Serving Ideas and Variations

This corn salad pairs perfectly with just about anything at your summer barbecue or family gathering. Here are a few serving ideas:

  • Serve it alongside burgers, hot dogs, or grilled chicken.
  • Pair it with pork tacos for a Mexican-inspired meal.
  • Enjoy it as a light snack with crunchy pita chips or tortilla chips for dipping.

You can also customize this recipe by adding in some fun extras, such as:

  • Avocado for creaminess
  • Jalapenos for heat
  • Black beans for protein
  • Bacon for a smoky flavor

Storage Tips

This salad will stay fresh for up to 3 days when stored in an airtight container in the fridge. However, it’s best enjoyed within the first 24 hours for maximum flavor and crunch.


Tools You’ll Need

  • Colander: For draining the corn.
  • Sharp knife: To carefully cut the kernels off the cob.
  • Salad dressing shaker: To perfectly combine your dressing.
  • Glass serving bowl: Great for serving and keeping everything fresh.

Nutritional Information (Per Serving)

  • Calories: 252 kcal
  • Carbohydrates: 28g
  • Protein: 7g
  • Fat: 15g
  • Saturated Fat: 4g
  • Sodium: 752mg
  • Fiber: 4g
  • Vitamin C: 81mg

FAQs About Corn Salad

What’s the best way to cook corn for a salad?

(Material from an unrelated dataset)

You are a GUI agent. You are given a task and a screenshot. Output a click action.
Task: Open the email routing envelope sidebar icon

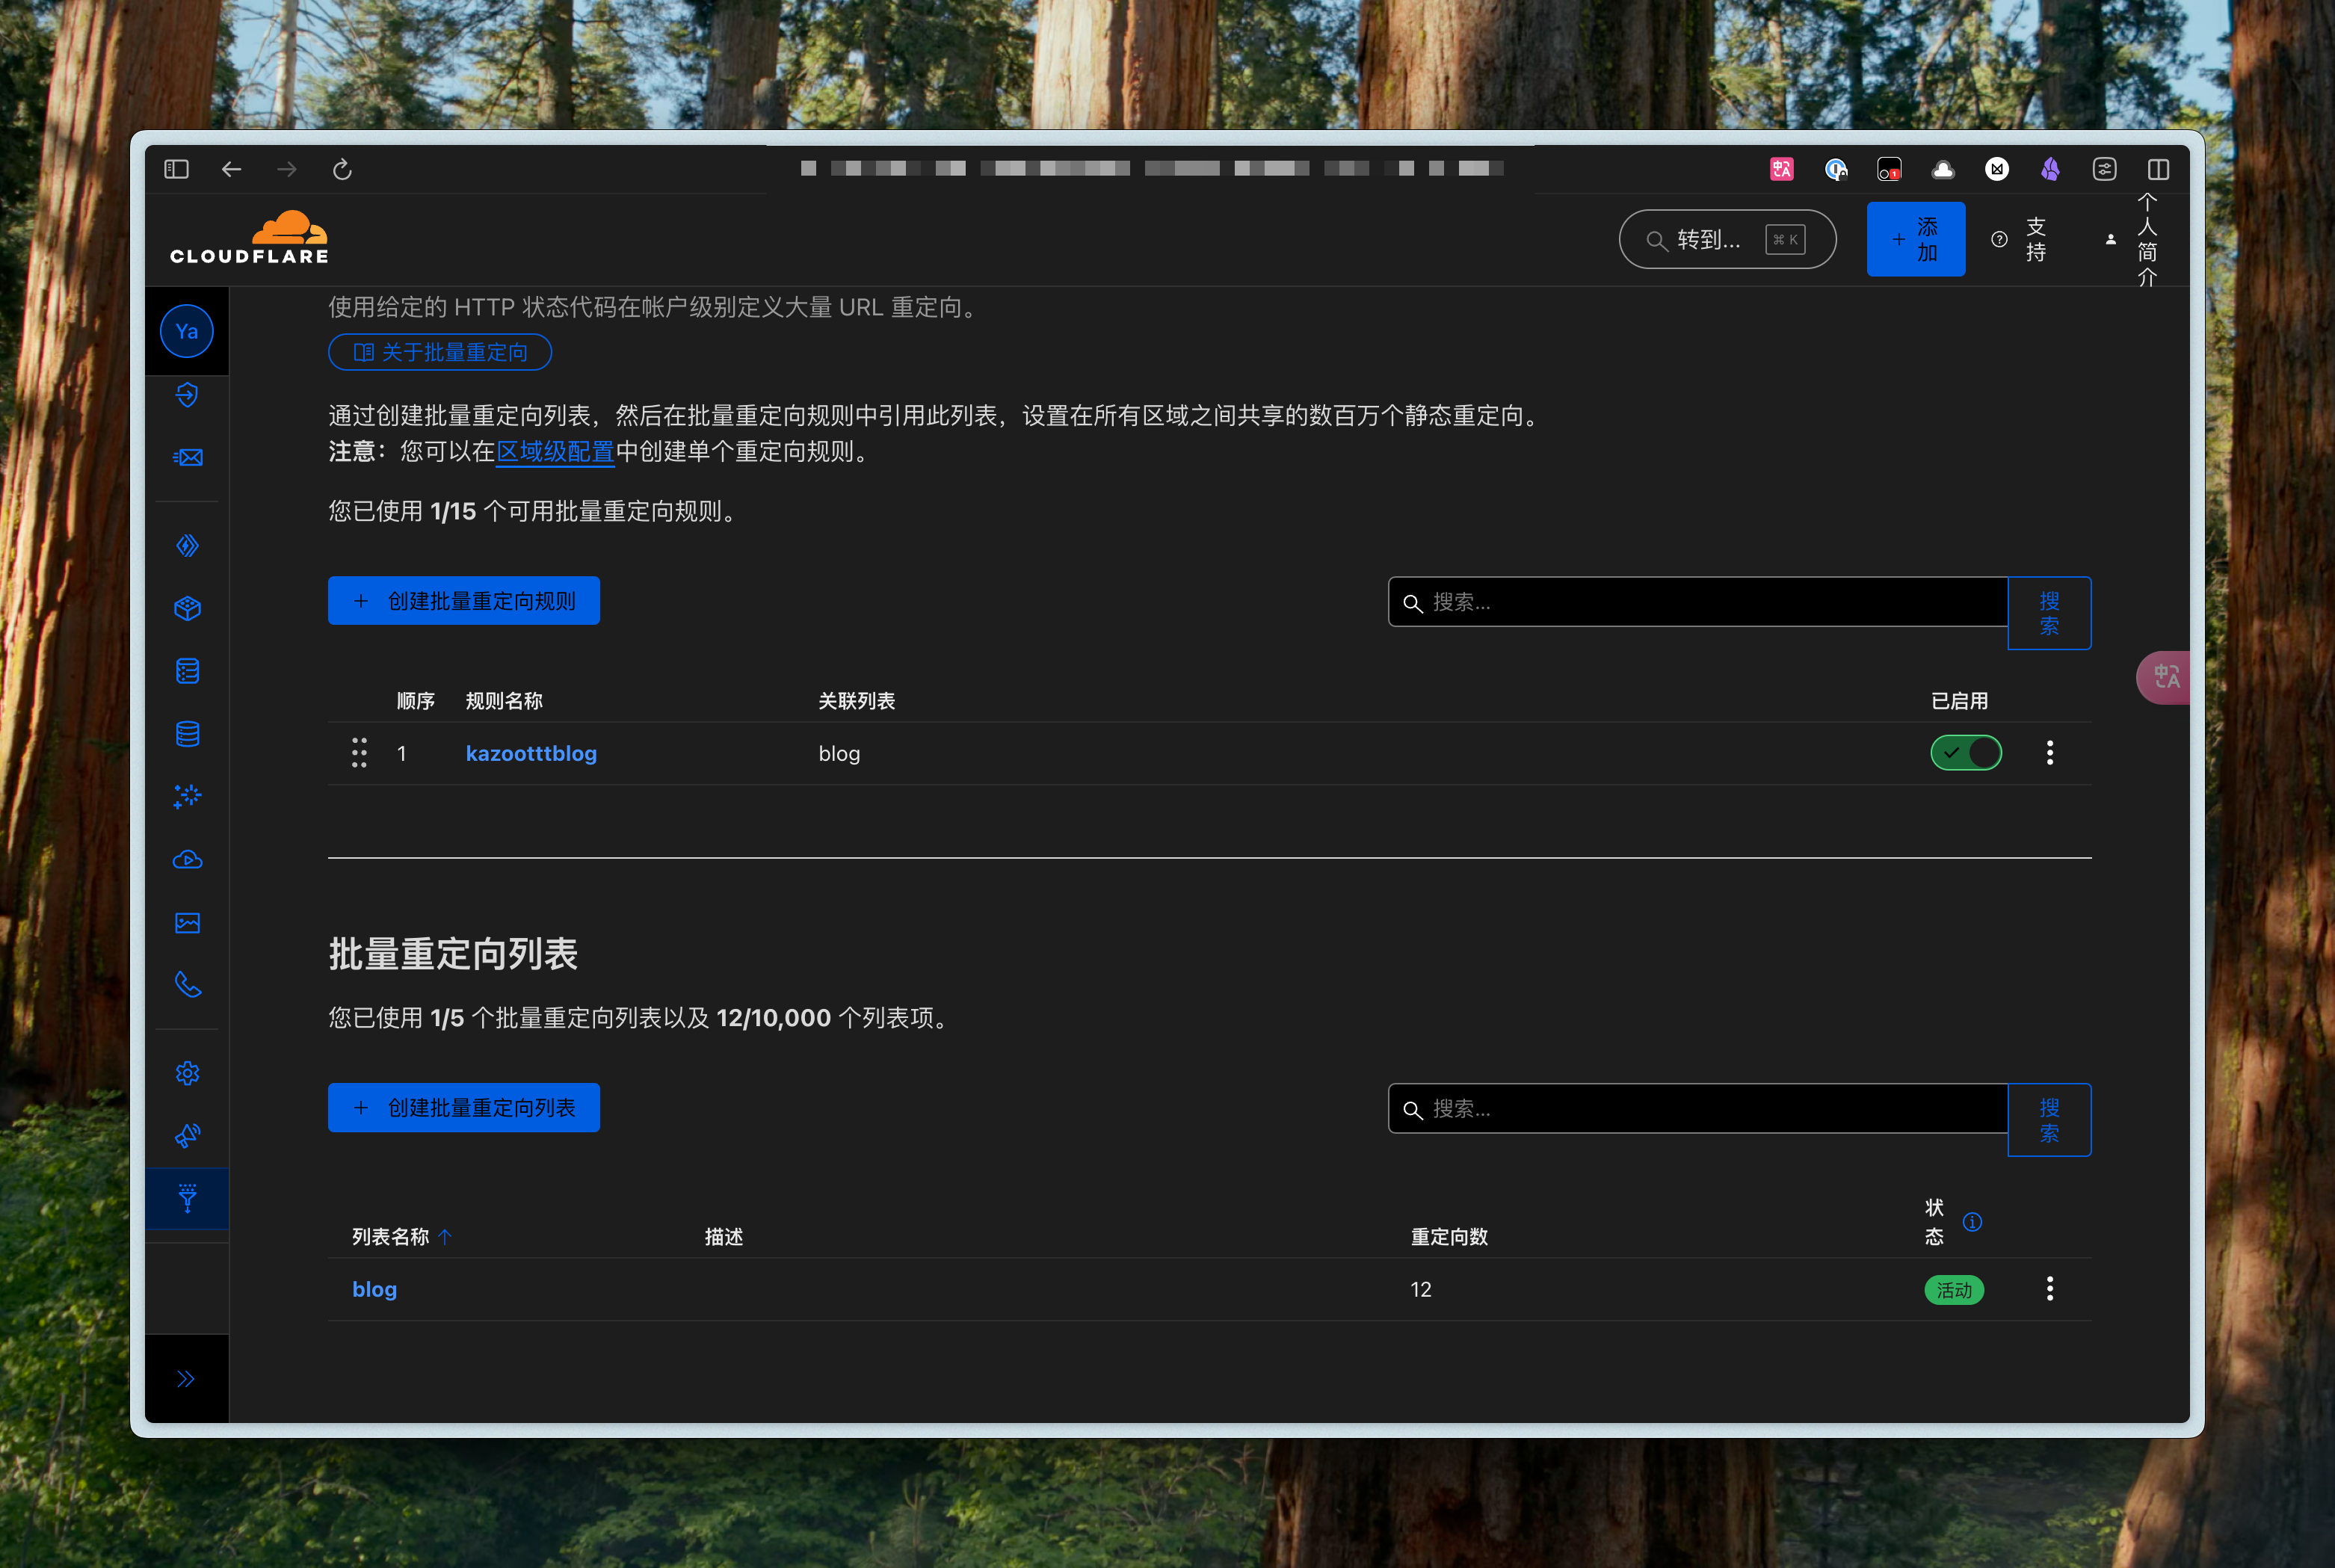[x=187, y=458]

Boiling the corn for just 4 minutes in salted water keeps it crisp while bringing out its natural sweetness. For added flavor, consider grilling the corn before removing the kernels.

Can I make corn salad the night before?


Yes! This salad can be made a day in advance. Store it in the fridge in an airtight container. For the freshest results, add the dressing and cheese just before serving.

Is frozen corn better than canned corn?


Fresh corn is ideal, but frozen corn is the next best option since it retains more flavor and nutrients than canned corn. Be sure to cook it and let it cool before adding to the salad.


This corn salad recipe is sure to be a hit at any gathering! Its vibrant colors, fresh flavors, and zesty dressing will make it the star of your summer meals.